EXERCISE BRIEF → The answer should consist of every line in the material below that has the word "dimensions".

THE DATA →
************
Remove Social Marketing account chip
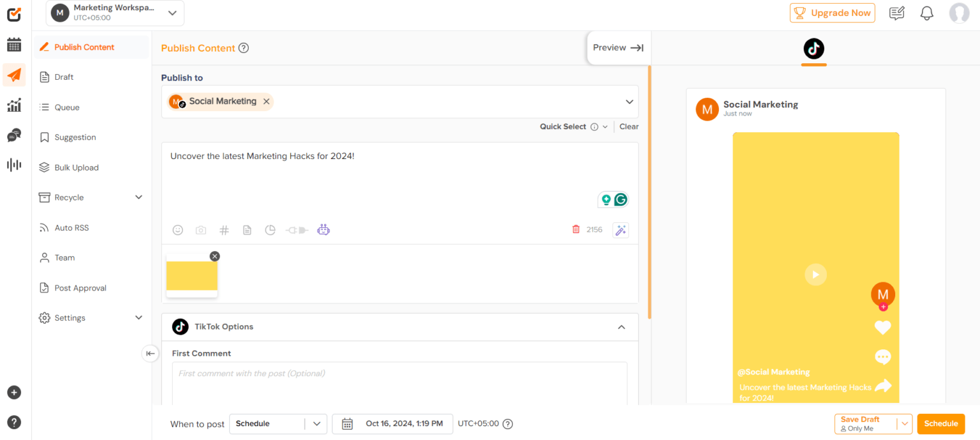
************
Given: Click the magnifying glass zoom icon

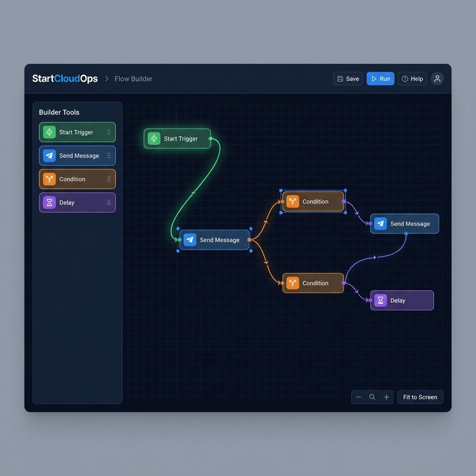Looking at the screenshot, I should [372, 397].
************
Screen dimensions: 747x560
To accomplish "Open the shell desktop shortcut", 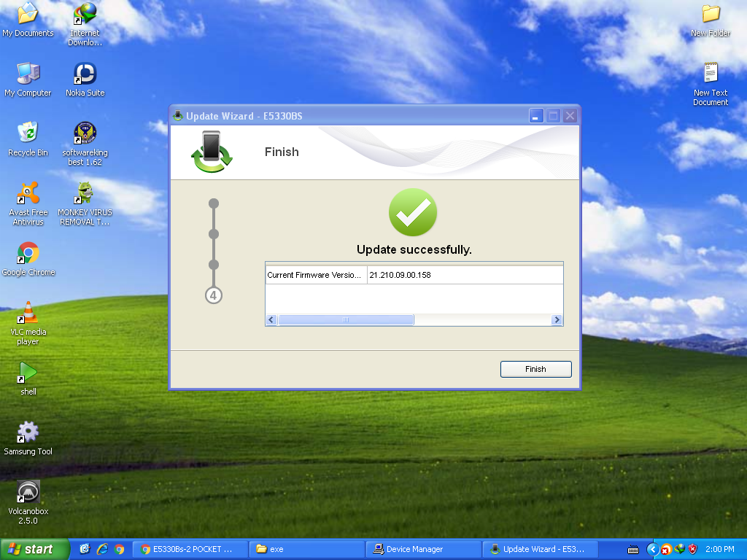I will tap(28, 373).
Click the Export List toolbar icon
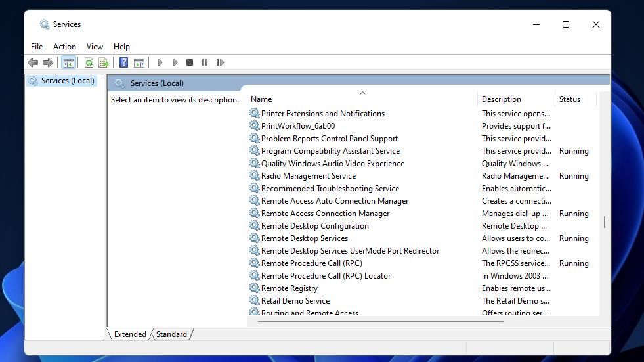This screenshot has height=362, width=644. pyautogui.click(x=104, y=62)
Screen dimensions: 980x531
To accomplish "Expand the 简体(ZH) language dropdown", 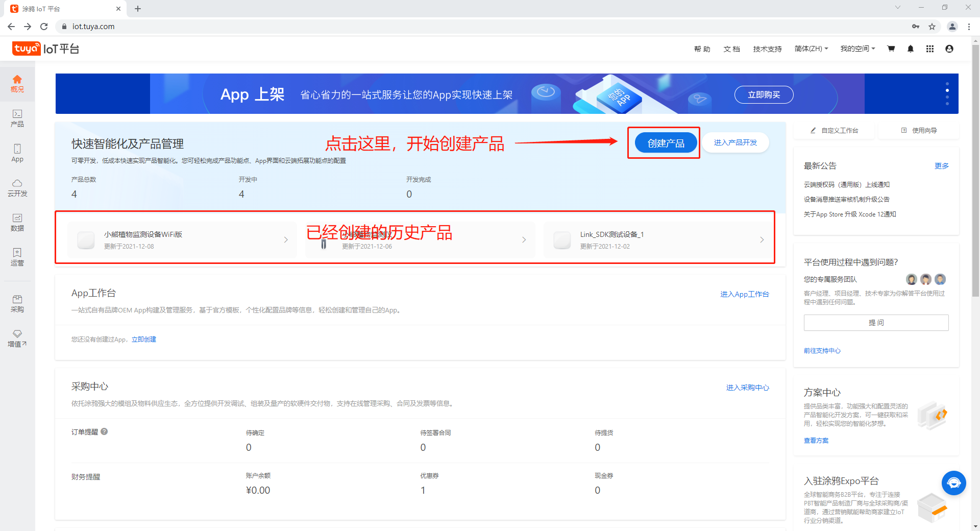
************
SOLUTION FOR THIS EXERCISE →
Screen dimensions: 747x560
Screen dimensions: 980x531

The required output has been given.